[Stored entries]
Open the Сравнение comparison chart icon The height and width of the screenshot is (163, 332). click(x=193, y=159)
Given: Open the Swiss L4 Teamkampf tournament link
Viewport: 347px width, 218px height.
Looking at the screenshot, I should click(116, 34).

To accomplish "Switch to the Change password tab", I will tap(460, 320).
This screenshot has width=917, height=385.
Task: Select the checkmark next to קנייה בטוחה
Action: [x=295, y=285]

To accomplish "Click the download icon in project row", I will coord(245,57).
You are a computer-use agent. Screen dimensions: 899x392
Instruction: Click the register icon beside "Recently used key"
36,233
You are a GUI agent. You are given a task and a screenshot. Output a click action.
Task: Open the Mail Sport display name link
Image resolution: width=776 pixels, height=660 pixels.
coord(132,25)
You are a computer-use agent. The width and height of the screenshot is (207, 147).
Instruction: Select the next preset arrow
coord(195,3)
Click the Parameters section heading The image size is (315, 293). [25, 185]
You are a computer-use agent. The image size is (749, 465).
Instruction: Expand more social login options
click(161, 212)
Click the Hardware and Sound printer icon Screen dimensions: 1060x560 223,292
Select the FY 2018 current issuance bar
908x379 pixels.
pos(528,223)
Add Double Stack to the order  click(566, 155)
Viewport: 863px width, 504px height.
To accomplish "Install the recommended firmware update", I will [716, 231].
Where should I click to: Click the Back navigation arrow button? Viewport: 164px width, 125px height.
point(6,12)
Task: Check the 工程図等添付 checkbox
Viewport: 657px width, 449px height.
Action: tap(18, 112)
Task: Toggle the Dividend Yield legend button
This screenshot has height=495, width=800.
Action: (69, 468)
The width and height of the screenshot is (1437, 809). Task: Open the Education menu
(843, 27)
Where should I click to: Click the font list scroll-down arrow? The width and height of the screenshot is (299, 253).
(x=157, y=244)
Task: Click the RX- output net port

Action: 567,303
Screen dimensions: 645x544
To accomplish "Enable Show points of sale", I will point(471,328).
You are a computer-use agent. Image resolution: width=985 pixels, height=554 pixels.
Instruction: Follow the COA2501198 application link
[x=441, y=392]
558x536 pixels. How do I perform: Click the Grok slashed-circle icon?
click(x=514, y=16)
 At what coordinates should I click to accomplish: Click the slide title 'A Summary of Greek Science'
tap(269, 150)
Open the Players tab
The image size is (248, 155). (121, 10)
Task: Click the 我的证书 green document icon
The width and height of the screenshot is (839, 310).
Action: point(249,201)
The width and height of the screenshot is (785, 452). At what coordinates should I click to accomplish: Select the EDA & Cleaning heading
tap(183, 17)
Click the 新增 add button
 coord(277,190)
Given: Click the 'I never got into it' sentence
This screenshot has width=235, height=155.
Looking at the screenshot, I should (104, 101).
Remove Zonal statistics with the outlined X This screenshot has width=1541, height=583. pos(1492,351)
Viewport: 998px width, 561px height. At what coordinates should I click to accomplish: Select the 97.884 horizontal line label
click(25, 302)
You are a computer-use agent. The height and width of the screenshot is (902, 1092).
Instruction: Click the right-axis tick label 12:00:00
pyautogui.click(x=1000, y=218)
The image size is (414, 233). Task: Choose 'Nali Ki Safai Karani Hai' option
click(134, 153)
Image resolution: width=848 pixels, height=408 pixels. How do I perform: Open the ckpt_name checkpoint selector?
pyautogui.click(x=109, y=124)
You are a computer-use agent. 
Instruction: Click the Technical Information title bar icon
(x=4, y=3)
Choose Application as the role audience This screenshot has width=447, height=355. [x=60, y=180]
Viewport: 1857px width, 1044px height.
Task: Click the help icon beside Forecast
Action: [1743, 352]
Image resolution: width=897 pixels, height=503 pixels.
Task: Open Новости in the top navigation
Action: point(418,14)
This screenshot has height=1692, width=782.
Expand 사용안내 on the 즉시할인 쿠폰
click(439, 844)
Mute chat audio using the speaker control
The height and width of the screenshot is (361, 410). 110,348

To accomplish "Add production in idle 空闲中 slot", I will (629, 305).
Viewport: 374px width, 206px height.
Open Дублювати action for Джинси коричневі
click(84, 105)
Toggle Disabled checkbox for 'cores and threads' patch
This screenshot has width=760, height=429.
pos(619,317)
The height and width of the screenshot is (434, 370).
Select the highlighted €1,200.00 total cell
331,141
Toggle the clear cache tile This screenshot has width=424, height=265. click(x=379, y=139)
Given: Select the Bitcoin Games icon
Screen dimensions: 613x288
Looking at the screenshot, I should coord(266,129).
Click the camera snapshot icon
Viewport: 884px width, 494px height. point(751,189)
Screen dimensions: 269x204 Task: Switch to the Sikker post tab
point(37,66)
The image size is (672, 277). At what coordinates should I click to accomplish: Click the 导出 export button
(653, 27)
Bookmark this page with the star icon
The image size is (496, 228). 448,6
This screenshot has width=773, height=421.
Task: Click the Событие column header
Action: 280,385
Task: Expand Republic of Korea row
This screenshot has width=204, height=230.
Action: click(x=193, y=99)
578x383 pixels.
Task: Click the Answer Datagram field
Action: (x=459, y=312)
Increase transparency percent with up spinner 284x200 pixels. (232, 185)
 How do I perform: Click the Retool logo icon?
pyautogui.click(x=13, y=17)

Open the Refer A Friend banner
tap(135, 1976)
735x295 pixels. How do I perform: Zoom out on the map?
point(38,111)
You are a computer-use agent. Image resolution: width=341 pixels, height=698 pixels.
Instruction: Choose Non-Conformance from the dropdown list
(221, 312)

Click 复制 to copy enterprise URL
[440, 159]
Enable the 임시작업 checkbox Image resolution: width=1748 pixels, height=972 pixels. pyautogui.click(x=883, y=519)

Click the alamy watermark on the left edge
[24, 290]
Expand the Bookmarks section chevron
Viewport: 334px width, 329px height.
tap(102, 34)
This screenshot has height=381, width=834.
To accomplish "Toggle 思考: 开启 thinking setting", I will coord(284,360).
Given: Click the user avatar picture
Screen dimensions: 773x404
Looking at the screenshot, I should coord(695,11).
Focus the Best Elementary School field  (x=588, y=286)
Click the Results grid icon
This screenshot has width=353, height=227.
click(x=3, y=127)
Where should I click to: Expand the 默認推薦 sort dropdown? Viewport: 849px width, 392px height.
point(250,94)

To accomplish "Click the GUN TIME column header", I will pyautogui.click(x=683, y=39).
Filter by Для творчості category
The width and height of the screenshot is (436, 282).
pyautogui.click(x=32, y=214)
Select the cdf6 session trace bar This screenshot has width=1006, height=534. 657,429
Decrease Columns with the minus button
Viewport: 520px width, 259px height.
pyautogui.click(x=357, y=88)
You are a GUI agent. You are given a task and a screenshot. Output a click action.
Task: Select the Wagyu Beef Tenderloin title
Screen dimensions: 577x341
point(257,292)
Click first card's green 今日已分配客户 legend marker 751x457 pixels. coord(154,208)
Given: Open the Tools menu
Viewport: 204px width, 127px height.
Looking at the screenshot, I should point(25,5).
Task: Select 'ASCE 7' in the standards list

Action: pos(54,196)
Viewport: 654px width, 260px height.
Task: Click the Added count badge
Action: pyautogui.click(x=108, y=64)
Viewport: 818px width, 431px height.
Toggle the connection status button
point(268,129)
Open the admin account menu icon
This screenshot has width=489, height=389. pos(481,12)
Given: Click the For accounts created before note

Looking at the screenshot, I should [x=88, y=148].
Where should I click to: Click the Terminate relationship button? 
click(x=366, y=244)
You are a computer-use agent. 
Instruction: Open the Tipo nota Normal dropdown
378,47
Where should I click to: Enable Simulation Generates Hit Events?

**WHAT YOU HAVE TO DO:**
Every entry is to be restated exactly, with no line dropped.

**FINISHED EXERCISE:**
Open the Сравнение comparison chart icon The height and width of the screenshot is (163, 332). click(x=193, y=159)
Given: Open the Swiss L4 Teamkampf tournament link
Viewport: 347px width, 218px height.
Looking at the screenshot, I should click(116, 34).

To accomplish "Switch to the Change password tab", I will tap(460, 320).
This screenshot has width=917, height=385.
Task: Select the checkmark next to קנייה בטוחה
Action: [x=295, y=285]

To accomplish "Click the download icon in project row", I will coord(245,57).
You are a computer-use agent. Screen dimensions: 899x392
Instruction: Click the register icon beside "Recently used key"
36,233
You are a GUI agent. You are given a task and a screenshot. Output a click action.
Task: Open the Mail Sport display name link
Image resolution: width=776 pixels, height=660 pixels.
coord(132,25)
You are a computer-use agent. The width and height of the screenshot is (207, 147).
Instruction: Select the next preset arrow
coord(195,3)
Click the Parameters section heading The image size is (315, 293). [25, 185]
You are a computer-use agent. The image size is (749, 465).
Instruction: Expand more social login options
click(161, 212)
Click the Hardware and Sound printer icon Screen dimensions: 1060x560 223,292
Select the FY 2018 current issuance bar
908x379 pixels.
pos(528,223)
Add Double Stack to the order  click(566, 155)
Viewport: 863px width, 504px height.
To accomplish "Install the recommended firmware update", I will [716, 231].
Where should I click to: Click the Back navigation arrow button? Viewport: 164px width, 125px height.
point(6,12)
Task: Check the 工程図等添付 checkbox
Viewport: 657px width, 449px height.
Action: tap(18, 112)
Task: Toggle the Dividend Yield legend button
This screenshot has height=495, width=800.
Action: (69, 468)
The width and height of the screenshot is (1437, 809). Task: Open the Education menu
(843, 27)
Where should I click to: Click the font list scroll-down arrow? The width and height of the screenshot is (299, 253).
(x=157, y=244)
Task: Click the RX- output net port

Action: 567,303
Screen dimensions: 645x544
To accomplish "Enable Show points of sale", I will point(471,328).
You are a computer-use agent. Image resolution: width=985 pixels, height=554 pixels.
Instruction: Follow the COA2501198 application link
[x=441, y=392]
558x536 pixels. How do I perform: Click the Grok slashed-circle icon?
click(x=514, y=16)
 At what coordinates should I click to accomplish: Click the slide title 'A Summary of Greek Science'
tap(269, 150)
Open the Players tab
The image size is (248, 155). (121, 10)
Task: Click the 我的证书 green document icon
The width and height of the screenshot is (839, 310).
Action: point(249,201)
The width and height of the screenshot is (785, 452). At what coordinates should I click to accomplish: Select the EDA & Cleaning heading
tap(183, 17)
Click the 新增 add button
 coord(277,190)
Given: Click the 'I never got into it' sentence
This screenshot has width=235, height=155.
Looking at the screenshot, I should (104, 101).
Remove Zonal statistics with the outlined X This screenshot has width=1541, height=583. pos(1492,351)
Viewport: 998px width, 561px height. At what coordinates should I click to accomplish: Select the 97.884 horizontal line label
click(25, 302)
You are a computer-use agent. The height and width of the screenshot is (902, 1092).
Instruction: Click the right-axis tick label 12:00:00
pyautogui.click(x=1000, y=218)
The image size is (414, 233). Task: Choose 'Nali Ki Safai Karani Hai' option
click(134, 153)
Image resolution: width=848 pixels, height=408 pixels. How do I perform: Open the ckpt_name checkpoint selector?
pyautogui.click(x=109, y=124)
You are a computer-use agent. 
Instruction: Click the Technical Information title bar icon
(x=4, y=3)
Choose Application as the role audience This screenshot has width=447, height=355. [x=60, y=180]
Viewport: 1857px width, 1044px height.
Task: Click the help icon beside Forecast
Action: [1743, 352]
Image resolution: width=897 pixels, height=503 pixels.
Task: Open Новости in the top navigation
Action: point(418,14)
This screenshot has height=1692, width=782.
Expand 사용안내 on the 즉시할인 쿠폰
click(439, 844)
Mute chat audio using the speaker control
The height and width of the screenshot is (361, 410). 110,348

To accomplish "Add production in idle 空闲中 slot", I will (629, 305).
Viewport: 374px width, 206px height.
Open Дублювати action for Джинси коричневі
click(84, 105)
Toggle Disabled checkbox for 'cores and threads' patch
This screenshot has width=760, height=429.
pos(619,317)
The height and width of the screenshot is (434, 370).
Select the highlighted €1,200.00 total cell
331,141
Toggle the clear cache tile This screenshot has width=424, height=265. click(x=379, y=139)
Given: Select the Bitcoin Games icon
Screen dimensions: 613x288
Looking at the screenshot, I should coord(266,129).
Click the camera snapshot icon
Viewport: 884px width, 494px height. point(751,189)
Screen dimensions: 269x204 Task: Switch to the Sikker post tab
point(37,66)
The image size is (672, 277). At what coordinates should I click to accomplish: Click the 导出 export button
(653, 27)
Bookmark this page with the star icon
The image size is (496, 228). 448,6
This screenshot has width=773, height=421.
Task: Click the Событие column header
Action: 280,385
Task: Expand Republic of Korea row
This screenshot has width=204, height=230.
Action: click(x=193, y=99)
578x383 pixels.
Task: Click the Answer Datagram field
Action: (x=459, y=312)
Increase transparency percent with up spinner 284x200 pixels. (232, 185)
 How do I perform: Click the Retool logo icon?
pyautogui.click(x=13, y=17)

Open the Refer A Friend banner
tap(135, 1976)
735x295 pixels. How do I perform: Zoom out on the map?
point(38,111)
You are a computer-use agent. Image resolution: width=341 pixels, height=698 pixels.
Instruction: Choose Non-Conformance from the dropdown list
(221, 312)

Click 复制 to copy enterprise URL
[440, 159]
Enable the 임시작업 checkbox Image resolution: width=1748 pixels, height=972 pixels. pyautogui.click(x=883, y=519)

Click the alamy watermark on the left edge
[24, 290]
Expand the Bookmarks section chevron
Viewport: 334px width, 329px height.
tap(102, 34)
This screenshot has height=381, width=834.
To accomplish "Toggle 思考: 开启 thinking setting", I will coord(284,360).
Given: Click the user avatar picture
Screen dimensions: 773x404
Looking at the screenshot, I should coord(695,11).
Focus the Best Elementary School field  (x=588, y=286)
Click the Results grid icon
This screenshot has width=353, height=227.
click(x=3, y=127)
Where should I click to: Expand the 默認推薦 sort dropdown? Viewport: 849px width, 392px height.
point(250,94)

To accomplish "Click the GUN TIME column header", I will pyautogui.click(x=683, y=39).
Filter by Для творчості category
The width and height of the screenshot is (436, 282).
pyautogui.click(x=32, y=214)
Select the cdf6 session trace bar This screenshot has width=1006, height=534. 657,429
Decrease Columns with the minus button
Viewport: 520px width, 259px height.
pyautogui.click(x=357, y=88)
You are a GUI agent. You are given a task and a screenshot. Output a click action.
Task: Select the Wagyu Beef Tenderloin title
Screen dimensions: 577x341
point(257,292)
Click first card's green 今日已分配客户 legend marker 751x457 pixels. coord(154,208)
Given: Open the Tools menu
Viewport: 204px width, 127px height.
Looking at the screenshot, I should point(25,5).
Task: Select 'ASCE 7' in the standards list

Action: pos(54,196)
Viewport: 654px width, 260px height.
Task: Click the Added count badge
Action: pyautogui.click(x=108, y=64)
Viewport: 818px width, 431px height.
Toggle the connection status button
point(268,129)
Open the admin account menu icon
This screenshot has width=489, height=389. pos(481,12)
Given: Click the For accounts created before note

Looking at the screenshot, I should [x=88, y=148].
Where should I click to: Click the Terminate relationship button? 
click(x=366, y=244)
You are a computer-use agent. 
Instruction: Open the Tipo nota Normal dropdown
378,47
Where should I click to: Enable Simulation Generates Hit Events?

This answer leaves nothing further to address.